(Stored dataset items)
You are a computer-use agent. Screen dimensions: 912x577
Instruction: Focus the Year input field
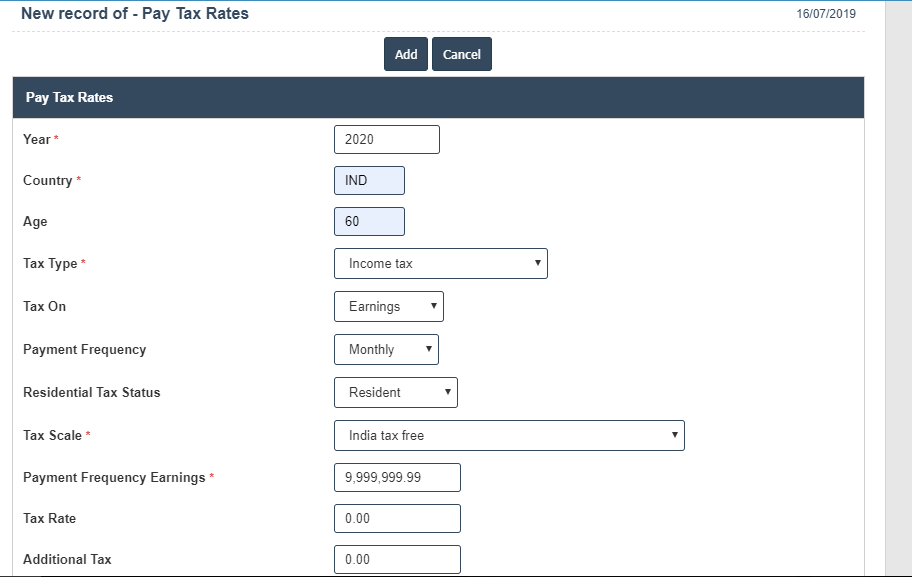pos(386,140)
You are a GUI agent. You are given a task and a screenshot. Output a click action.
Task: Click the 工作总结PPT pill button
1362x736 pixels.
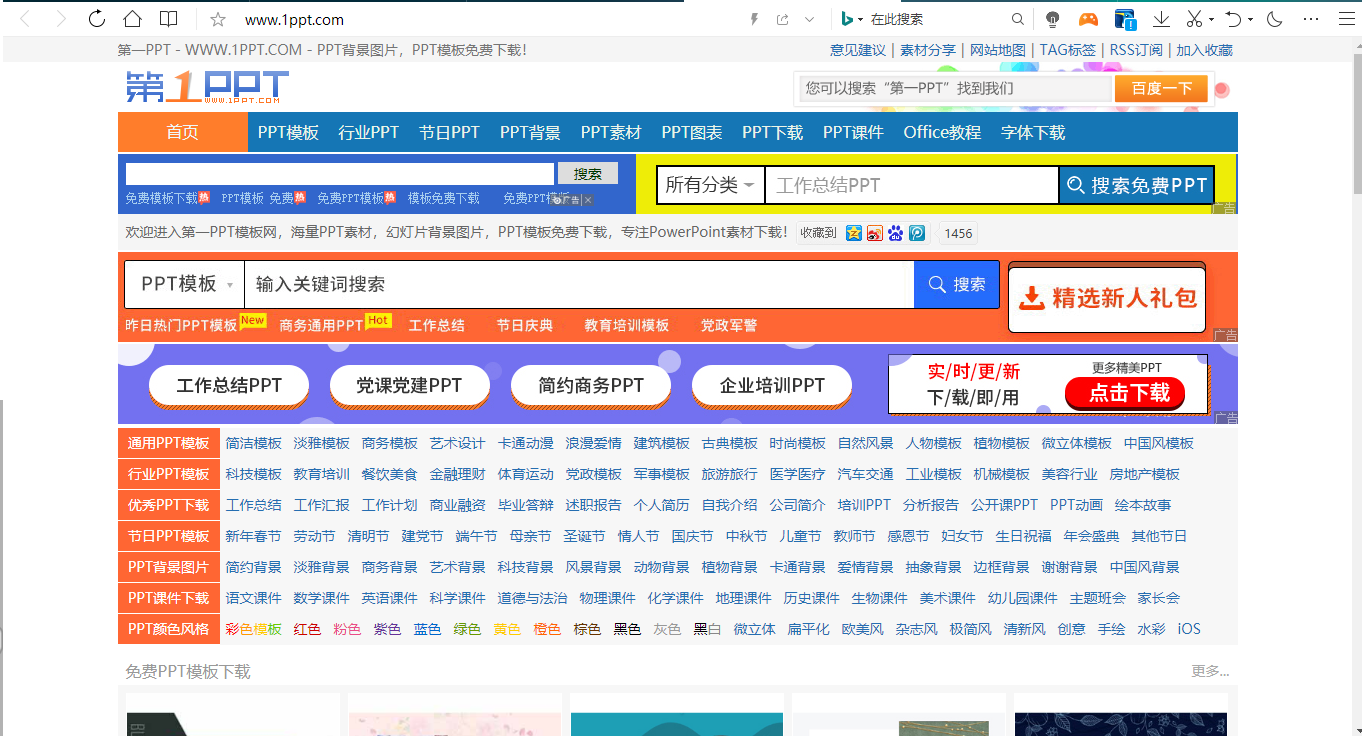pos(229,386)
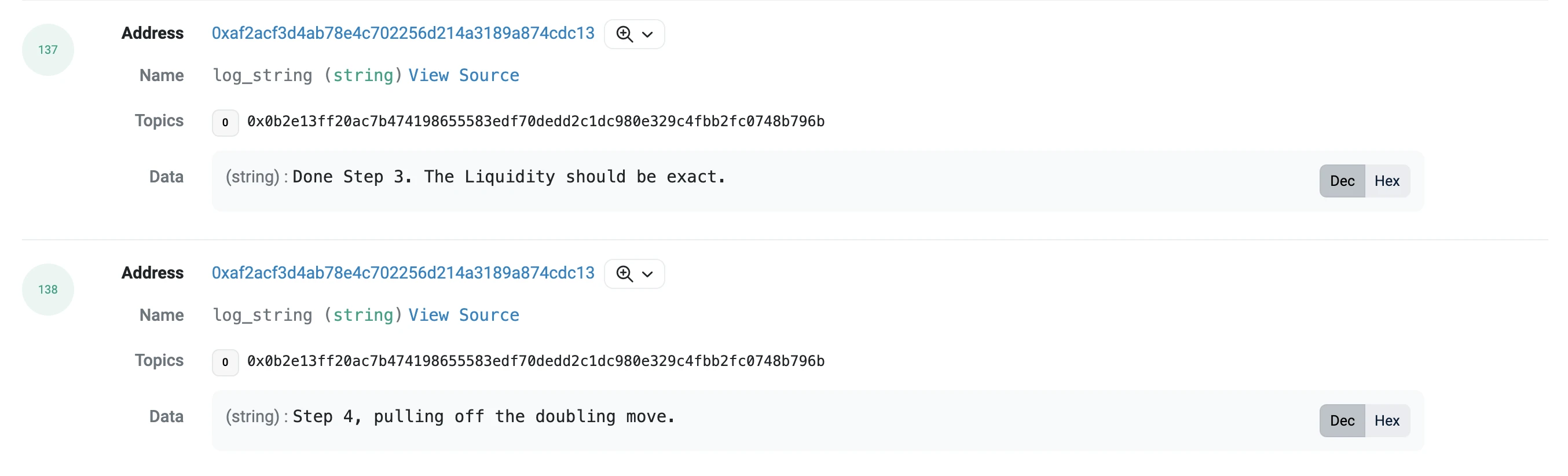1568x476 pixels.
Task: Open View Source link in log 137
Action: coord(463,75)
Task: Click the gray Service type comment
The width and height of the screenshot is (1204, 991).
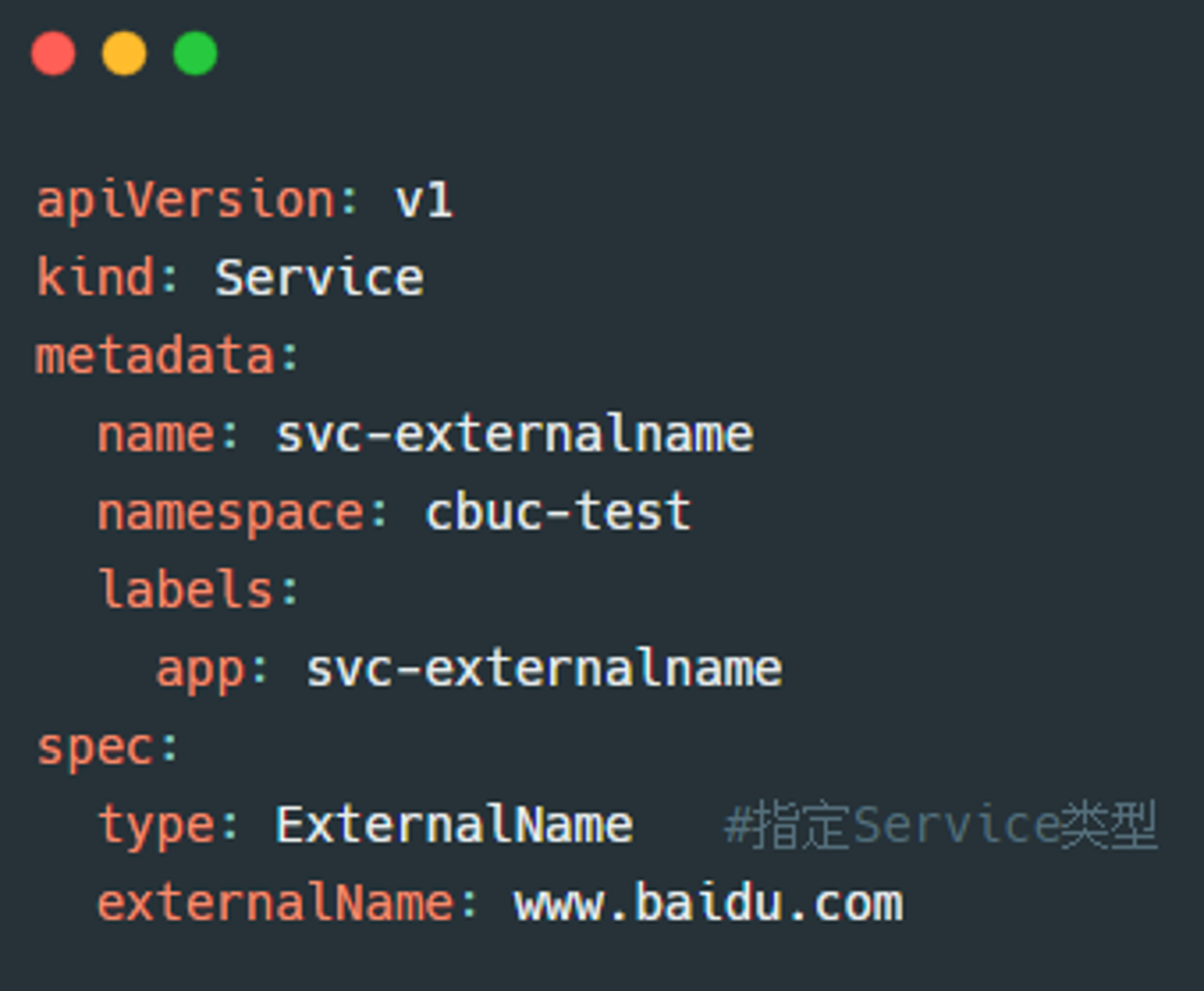Action: coord(940,825)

#### [What needs to be done]
The lines wanted are those from the one with "Task: Click the gray Service type comment" to the end of the entries above, repeated exactly, both ends included. Leave out the pictures.

#### [Answer to this problem]
Task: Click the gray Service type comment
The width and height of the screenshot is (1204, 991).
Action: coord(940,825)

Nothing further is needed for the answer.